TAREAS A REALIZAR.
(a) En el texto sobre el zapatero de Nicosia, ¿a qué edad pidió ser aceptado en la Orden como lego?
(b) Prolonga el texto sobre el zapatero de Nicosia desde su última frase.

TEXTO PROPORCIONADO.
------------------------------------

Nació en Nicosia (Sicilia, Italia) el 5 de noviembre de 1715, en una familia pobre, pero muy religiosa. Fue bautizado ese mismo día con los nombres de Filippo Giacomo. Su padre, zapatero, murió un mes antes de que él naciera.
Como la mayor parte de los niños pobres sicilianos de ese tiempo, no fue a la escuela. Ejerció también él desde niño el oficio de zapatero.
La cercanía de un convento de padres capuchinos le permitió visitar con frecuencia a la comunidad y conocer a los religiosos. Se sintió cada vez más atraído por su vida: alegría, austeridad, pobreza, penitencia, oración, caridad y espíritu misionero.
A los veinte años pidió al superior del convento de Nicosia que intercediera ante el padre provincial para que fuera aceptado en la Orden como lego, pues, al ser analfabeto, no podía ser admitido como clérigo, y sobre todo porque ese estado correspondía más a su índole sencilla y humilde. No fue aceptado ni entonces ni a lo largo de ocho años, a pesar de sus repetidas solicitudes. Pero no perdió la esperanza.

------------------------------------

(Registros de una fuente de datos)
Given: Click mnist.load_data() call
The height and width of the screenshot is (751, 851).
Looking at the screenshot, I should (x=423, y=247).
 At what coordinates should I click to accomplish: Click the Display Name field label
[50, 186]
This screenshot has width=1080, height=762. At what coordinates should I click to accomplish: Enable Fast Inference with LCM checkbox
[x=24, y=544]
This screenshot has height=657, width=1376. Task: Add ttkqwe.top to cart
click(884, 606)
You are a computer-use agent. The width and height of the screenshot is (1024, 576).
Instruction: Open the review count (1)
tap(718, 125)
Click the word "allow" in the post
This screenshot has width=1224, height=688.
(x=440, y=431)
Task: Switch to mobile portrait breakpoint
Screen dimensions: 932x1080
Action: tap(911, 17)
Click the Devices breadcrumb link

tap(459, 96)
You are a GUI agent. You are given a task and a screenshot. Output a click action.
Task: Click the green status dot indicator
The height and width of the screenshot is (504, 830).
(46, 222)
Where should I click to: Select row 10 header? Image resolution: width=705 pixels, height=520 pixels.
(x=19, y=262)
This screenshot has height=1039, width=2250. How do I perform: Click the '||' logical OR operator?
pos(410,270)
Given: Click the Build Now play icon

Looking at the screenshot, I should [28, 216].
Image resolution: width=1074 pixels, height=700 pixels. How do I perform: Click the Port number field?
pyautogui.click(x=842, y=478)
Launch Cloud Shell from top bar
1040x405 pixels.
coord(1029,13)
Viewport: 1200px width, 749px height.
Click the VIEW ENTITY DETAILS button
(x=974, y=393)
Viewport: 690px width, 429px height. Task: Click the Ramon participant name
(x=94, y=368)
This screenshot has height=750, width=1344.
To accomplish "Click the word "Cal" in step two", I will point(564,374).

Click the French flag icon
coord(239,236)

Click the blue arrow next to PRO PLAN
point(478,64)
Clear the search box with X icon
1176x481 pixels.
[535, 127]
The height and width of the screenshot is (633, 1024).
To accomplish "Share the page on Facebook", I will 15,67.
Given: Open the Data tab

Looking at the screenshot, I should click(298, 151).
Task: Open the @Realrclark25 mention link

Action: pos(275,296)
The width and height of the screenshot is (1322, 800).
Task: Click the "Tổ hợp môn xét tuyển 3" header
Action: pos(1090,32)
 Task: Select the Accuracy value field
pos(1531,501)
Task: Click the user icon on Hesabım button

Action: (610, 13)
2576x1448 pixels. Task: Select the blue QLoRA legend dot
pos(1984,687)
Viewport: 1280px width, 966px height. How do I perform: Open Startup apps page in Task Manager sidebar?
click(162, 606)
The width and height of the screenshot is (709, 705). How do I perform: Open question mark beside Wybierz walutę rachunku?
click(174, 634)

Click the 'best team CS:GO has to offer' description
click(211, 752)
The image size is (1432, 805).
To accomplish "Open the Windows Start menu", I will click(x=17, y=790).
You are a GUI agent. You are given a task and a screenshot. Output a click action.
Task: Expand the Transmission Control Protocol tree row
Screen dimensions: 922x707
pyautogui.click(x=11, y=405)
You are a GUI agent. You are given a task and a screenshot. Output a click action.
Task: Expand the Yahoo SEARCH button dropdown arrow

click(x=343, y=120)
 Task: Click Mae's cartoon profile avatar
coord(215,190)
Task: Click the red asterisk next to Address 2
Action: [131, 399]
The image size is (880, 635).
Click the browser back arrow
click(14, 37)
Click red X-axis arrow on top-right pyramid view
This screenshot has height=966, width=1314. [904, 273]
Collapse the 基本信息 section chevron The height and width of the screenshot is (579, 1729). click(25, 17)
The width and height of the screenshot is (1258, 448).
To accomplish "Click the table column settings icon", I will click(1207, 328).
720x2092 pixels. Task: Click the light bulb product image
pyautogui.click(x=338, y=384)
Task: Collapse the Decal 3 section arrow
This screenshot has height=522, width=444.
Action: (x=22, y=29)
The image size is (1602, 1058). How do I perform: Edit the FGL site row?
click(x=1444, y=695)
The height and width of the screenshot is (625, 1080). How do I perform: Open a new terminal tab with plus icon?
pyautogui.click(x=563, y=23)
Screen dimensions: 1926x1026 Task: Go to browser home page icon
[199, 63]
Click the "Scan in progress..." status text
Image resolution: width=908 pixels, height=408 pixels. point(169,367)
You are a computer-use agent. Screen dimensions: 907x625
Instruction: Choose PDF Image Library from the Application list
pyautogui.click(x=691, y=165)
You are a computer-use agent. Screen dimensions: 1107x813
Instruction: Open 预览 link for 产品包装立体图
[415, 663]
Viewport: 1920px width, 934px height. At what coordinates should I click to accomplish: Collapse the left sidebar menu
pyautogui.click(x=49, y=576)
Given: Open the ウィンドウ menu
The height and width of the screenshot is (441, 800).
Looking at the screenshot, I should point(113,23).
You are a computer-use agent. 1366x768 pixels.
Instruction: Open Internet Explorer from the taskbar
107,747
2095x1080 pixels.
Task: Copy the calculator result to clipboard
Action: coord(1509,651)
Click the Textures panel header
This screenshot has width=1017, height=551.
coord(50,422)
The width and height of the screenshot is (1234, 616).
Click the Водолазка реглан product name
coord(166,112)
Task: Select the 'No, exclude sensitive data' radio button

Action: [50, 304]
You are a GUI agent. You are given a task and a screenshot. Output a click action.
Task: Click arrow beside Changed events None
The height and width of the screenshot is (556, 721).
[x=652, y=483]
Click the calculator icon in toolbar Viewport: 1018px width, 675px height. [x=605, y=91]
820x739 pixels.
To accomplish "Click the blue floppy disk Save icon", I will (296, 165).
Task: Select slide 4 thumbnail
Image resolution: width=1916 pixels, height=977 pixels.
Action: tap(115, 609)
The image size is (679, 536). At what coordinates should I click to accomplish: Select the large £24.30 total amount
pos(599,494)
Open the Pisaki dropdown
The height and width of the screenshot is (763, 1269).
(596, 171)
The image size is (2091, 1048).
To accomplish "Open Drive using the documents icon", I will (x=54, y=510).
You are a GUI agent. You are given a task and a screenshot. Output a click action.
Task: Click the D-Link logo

------------------------------------

RESPUESTAS POR TAREA.
(a) A los veinte años.

(b)
En 1743, cuando supo que el padre provincial de Messina se encontraba de visita en Nicosia, pidió hablar personalmente con él para exponerle su deseo. Al fin, el provincial lo admitió en la Orden.
El 10 de octubre de 1743, en el convento de Mistretta, comenzó su noviciado, tomando el nombre de Félix. Fue para él un año de ejercicio de las virtudes particularmente intenso. Destacó por su obediencia, por su sencillez, por su amor a la mortificación y por su paciencia.
Hizo su profesión el 10 de octubre de 1774 y lo mandaron al convento de Nicosia.
Ejerció el oficio de limosnero. Cada día recorría las calles del pueblo llamando a las puertas de los ricos, invitándolos a compartir sus bienes, y a las de los pobres, para ofrecerles ayuda en sus necesidades. Siempre daba las gracias, tanto cuando le hacían donativos como cuando lo rechazaban de mala manera, diciendo: «Sea por amor de Dios».
Aunque era analfabeto, conocía bien la sagrada Escritura y la doctrina cristiana, pues se esforzaba por retener en la memoria los pasajes bíblicos y los textos de libros edificantes que se leían en el convento durante la comida; también retenía lo que escuchaba durante las predicaciones en las iglesias de Nicosia.
Fue muy devoto de Jesús crucificado. Los viernes contemplaba la pasión y muerte de Jesucristo; todos los viernes de marzo ayunaba a pan y agua, y pasaba mucho tiempo en el coro con los brazos en cruz, meditando ante el crucifijo.
Tenía particular devoción a la Eucaristía. Pasaba horas ante el sagrario, incluso después de llegar muy cansado de los trabajos del día.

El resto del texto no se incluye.